Combining SMN2 splicing modifiers with HDAC6 inhibition greatly improves muscle function and survival in Spinal Muscular Atrophy

Spinal muscular atrophy (SMA) is a rare, progressive and severe neuromuscular disease. It is mostly caused by mutations in the SMN gene, which lead to the death of spinal cord motor neurons. In the absence of treatment, more than half of affected children die before the age of two. Recently, groundbreaking gene therapies were developed, allowing children to survive.
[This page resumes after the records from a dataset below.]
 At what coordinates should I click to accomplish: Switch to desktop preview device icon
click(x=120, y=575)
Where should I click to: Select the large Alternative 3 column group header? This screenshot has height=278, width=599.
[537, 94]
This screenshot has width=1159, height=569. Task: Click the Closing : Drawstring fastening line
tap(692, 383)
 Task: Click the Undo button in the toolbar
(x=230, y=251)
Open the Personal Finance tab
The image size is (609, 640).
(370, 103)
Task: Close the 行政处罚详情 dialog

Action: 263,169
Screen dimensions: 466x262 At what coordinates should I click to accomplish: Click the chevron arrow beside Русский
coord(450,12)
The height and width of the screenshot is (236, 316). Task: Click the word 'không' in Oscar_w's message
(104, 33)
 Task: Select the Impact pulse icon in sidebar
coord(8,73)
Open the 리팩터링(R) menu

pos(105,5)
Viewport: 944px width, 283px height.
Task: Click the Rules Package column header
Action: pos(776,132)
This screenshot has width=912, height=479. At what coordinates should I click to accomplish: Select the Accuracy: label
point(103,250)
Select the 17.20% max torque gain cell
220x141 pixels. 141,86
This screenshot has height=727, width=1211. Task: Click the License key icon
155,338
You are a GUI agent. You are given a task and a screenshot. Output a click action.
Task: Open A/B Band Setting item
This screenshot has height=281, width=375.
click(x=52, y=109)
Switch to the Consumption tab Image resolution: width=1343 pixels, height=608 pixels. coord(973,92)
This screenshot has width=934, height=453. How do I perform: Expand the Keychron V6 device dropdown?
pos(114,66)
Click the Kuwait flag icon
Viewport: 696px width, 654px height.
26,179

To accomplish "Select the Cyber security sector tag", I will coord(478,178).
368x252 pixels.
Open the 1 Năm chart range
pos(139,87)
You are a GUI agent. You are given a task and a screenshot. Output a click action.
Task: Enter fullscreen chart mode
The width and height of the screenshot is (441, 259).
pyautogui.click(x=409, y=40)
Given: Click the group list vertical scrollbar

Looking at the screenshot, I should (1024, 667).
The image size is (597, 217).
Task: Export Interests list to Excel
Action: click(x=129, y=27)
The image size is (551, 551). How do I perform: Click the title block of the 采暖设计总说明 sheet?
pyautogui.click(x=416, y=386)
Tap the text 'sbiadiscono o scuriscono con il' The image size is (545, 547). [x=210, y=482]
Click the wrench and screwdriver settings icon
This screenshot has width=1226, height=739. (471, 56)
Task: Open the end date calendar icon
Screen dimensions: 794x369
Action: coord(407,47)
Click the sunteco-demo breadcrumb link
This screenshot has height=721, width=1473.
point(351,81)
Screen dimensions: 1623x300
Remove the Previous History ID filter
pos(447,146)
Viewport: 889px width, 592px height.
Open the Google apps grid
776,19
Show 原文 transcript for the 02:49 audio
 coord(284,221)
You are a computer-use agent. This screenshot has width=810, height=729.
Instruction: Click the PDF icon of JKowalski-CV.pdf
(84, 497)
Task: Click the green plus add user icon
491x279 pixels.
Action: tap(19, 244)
However, a new clinical presentation of the disease has emerged in treated patients, characterized by ongoing functional deficits and a disability mainly due to persistent muscle atrophy. Over the last years, treatments of various animal models of neuromuscular disorders have shown the ability of inhibitors of the non-conventional histone deacetylase 6 (HDAC6) to reduce inflammation, fibrosis and muscle atrophy, and to ameliorate acetylcholine receptor distribution at the neuromuscular junction, microtubule network and mitochondrial transport in axons, indicating potential interest for the treatment of neuromuscular disorders. The present study was designed to properly characterize the effect of HDAC6 inhibition on muscle cells proliferation and differentiation and to evaluate in vivo if HDAC6 inhibition combined with the new standard of care treatments of SMA could ameliorate skeletal muscle and general status of a SMA mouse model. Here, we report that HDAC6 and tubulin acetylation controls myotube formation and maturation in vitro. In particular, HDAC6 inhibition increases the size of SMA patients-derived muscle primary myotubes. In vivo, when combined with ASOs inducing exon 7 inclusion in SMN2 RNA in motoneurons, HDAC6 systemic inhibition strongly improved muscle strength, mass, function, and longevity of the Smn[Delta]7/[Delta]7; hSMN2+/- mouse model of SMA. These findings provide evidence that in muscle cells, HDAC6 is the only tubulin deacetylase and that selective inhibition of HDAC6 improves myogenic progression and that HDAC6 inhibitors are good candidates to ameliorate persisting symptoms of SMA patients treated with the new standard of care.